[GIVEN PASSAGE]
BEGIN

Crematorium Location: The Dead that Keep on Killing
I have to say that I agree - a nice little tree and a cardboard box would be fine (maybe a wooden box to help slow the tree feeding a little).
Scientist says cremation should meet a timely death
SYDNEY (AFP) - An Australian scientist called Wednesday for an end to the age-old tradition of cremation, saying the practice contributed to global warming.
Professor Roger Short said people could instead choose to help the environment after death by being buried in a cardboard box under a tree.
The decomposing bodies would provide the tree with nutrients, and the tree would convert carbon dioxide into life-giving oxygen for decades, he said.
"The important thing is, what a shame to be cremated when you go up in a big bubble of carbon dioxide," Short told AFP.
"Why waste all that carbon dioxide on your death?"
Short said the cremation of the average male in Australia, during which the body is heated to 850 degrees Celsius (1,562 degrees Fahrenheit) for 90 minutes, produced more than 50 kilograms (110 pounds) of carbon dioxide.

END

[COMPLETE THE FOLLOWING]
(A) Transcribe the passage on cremation and global warming between "Crematorium Location: The" and "feeding a little).", inclusive.
(B) Pick up the cremation article where it stops and continue it.

(Data drawn from a collection)
BEGIN

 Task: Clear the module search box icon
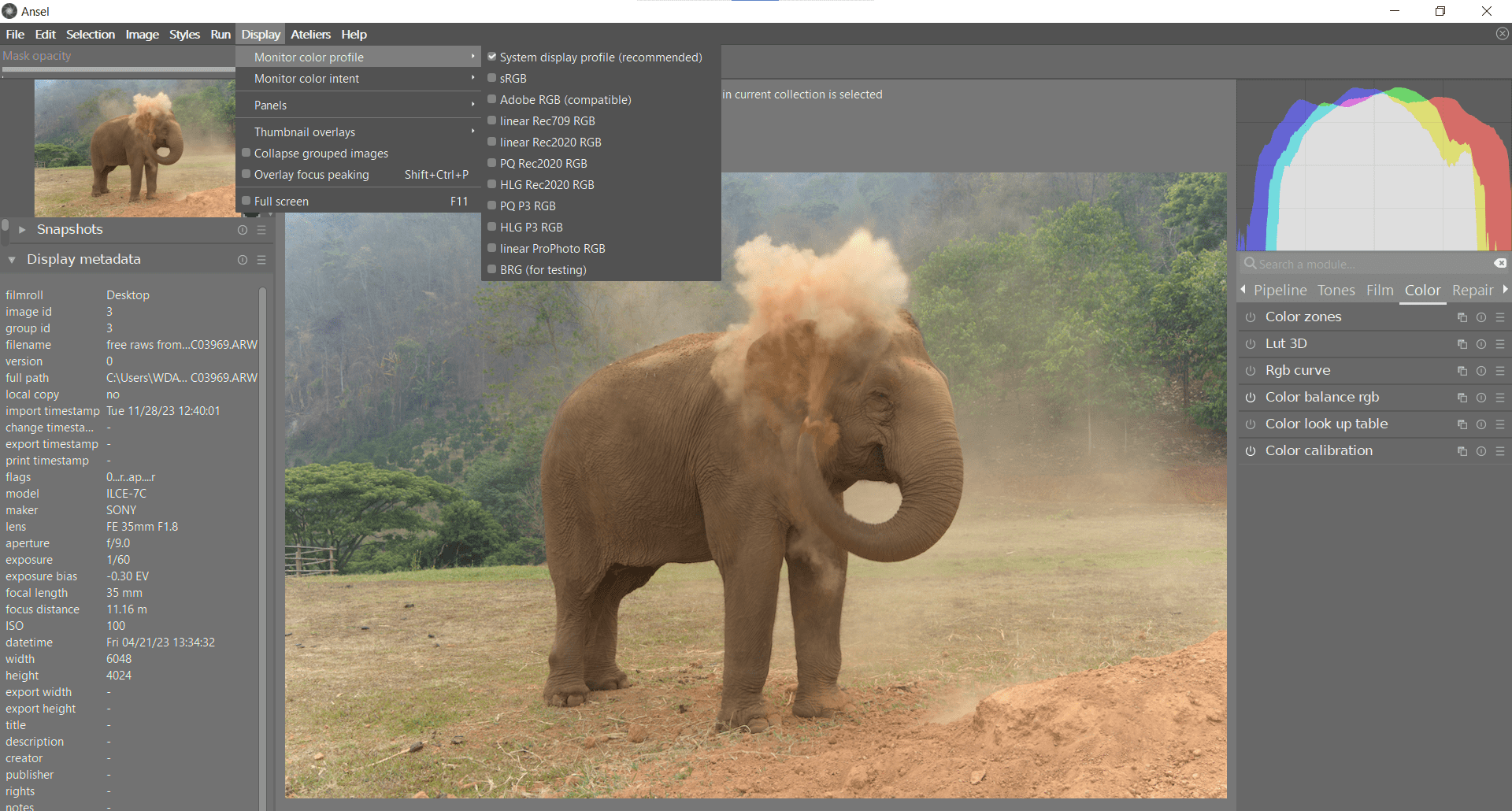point(1500,264)
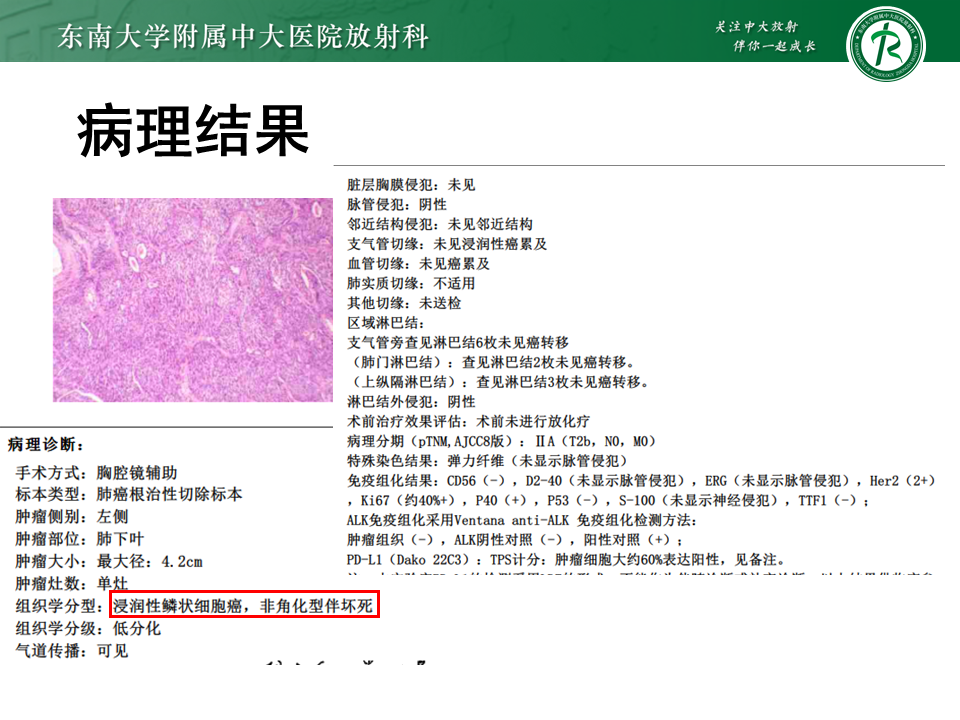960x720 pixels.
Task: Click the line 支气管旁查见淋巴结6枚未见癌转移
Action: click(x=457, y=342)
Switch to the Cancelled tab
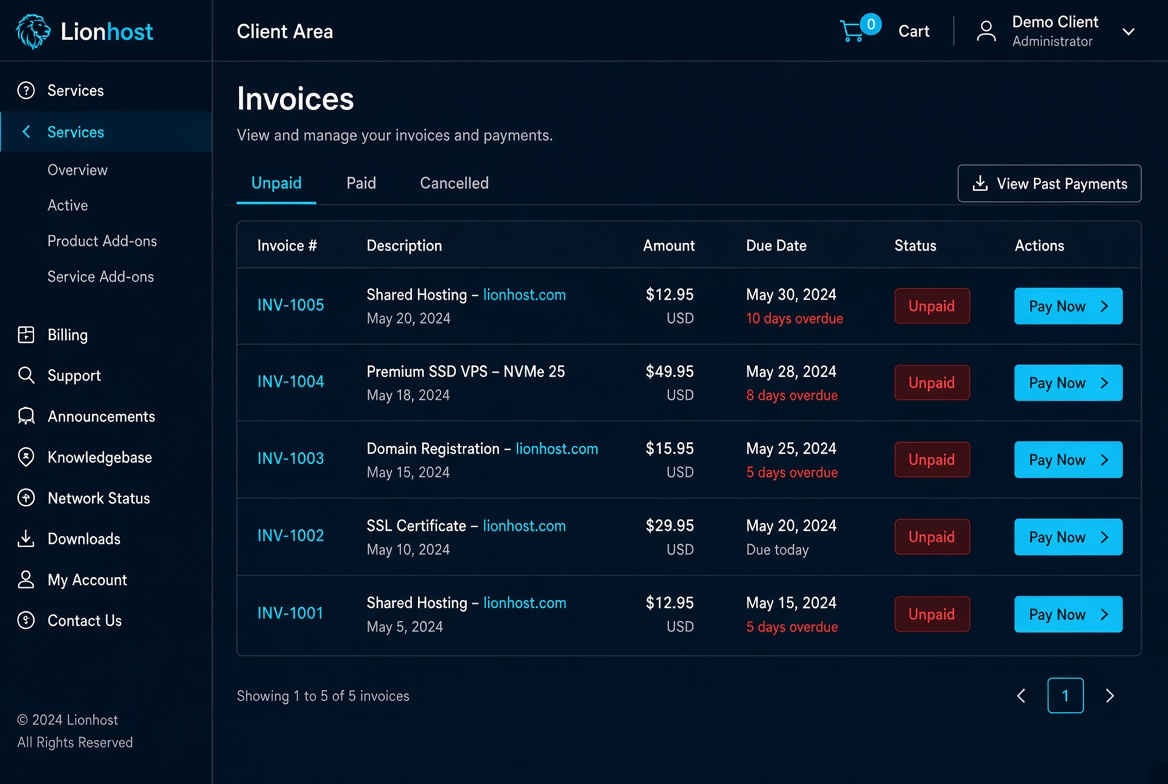 pos(454,183)
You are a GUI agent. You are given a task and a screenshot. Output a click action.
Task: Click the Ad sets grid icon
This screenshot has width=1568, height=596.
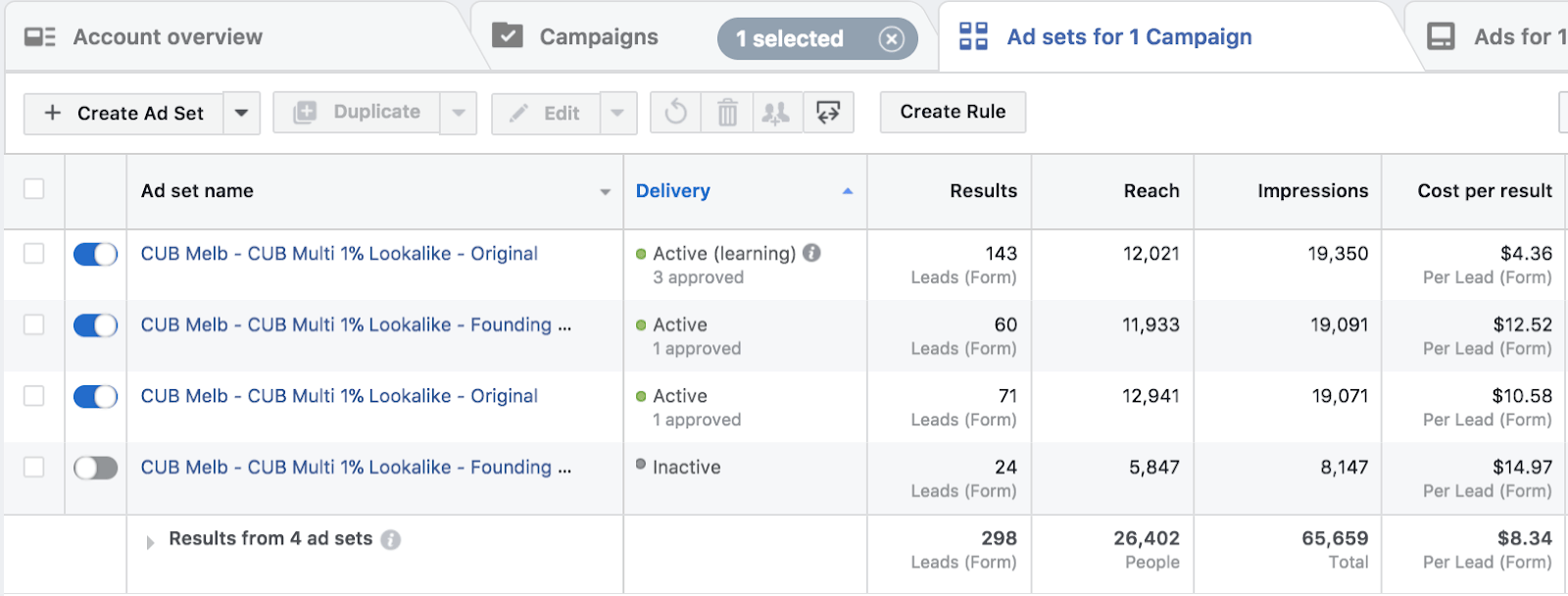pos(973,37)
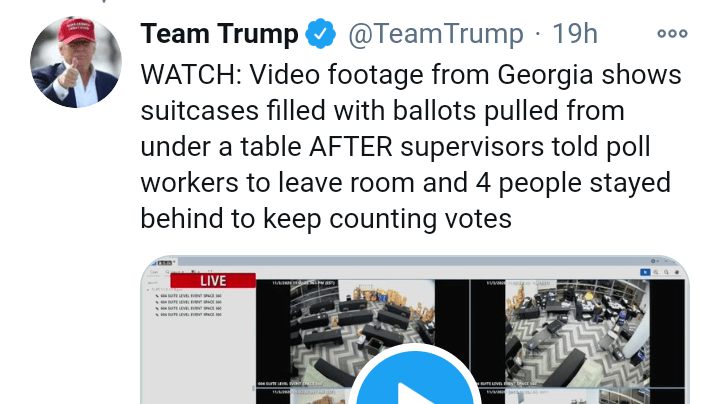The image size is (720, 404).
Task: Open the 19h timestamp link
Action: tap(575, 34)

END

[SET OF ANSWERS]
(A)
Crematorium Location: The Dead that Keep on Killing
I have to say that I agree - a nice little tree and a cardboard box would be fine (maybe a wooden box to help slow the tree feeding a little).

(B)
And that doesn't include the carbon cost of fuel, or the cost of the emissions released during the production and burning of the wooden casket.
Short, a reproductive biologist at the University of Melbourne, said the contribution of cremation to harmful greenhouse gases was small, and he did not wish to prevent people from choosing how their body was disposed of according to their religion.
But to bury the hatchet with environmentalists, he suggested it would not be a bad idea to bequeath one's body as food for a forest.
"You can actually do, after your death, an enormous amount of good for the planet," he said. "The more forests you plant, the better."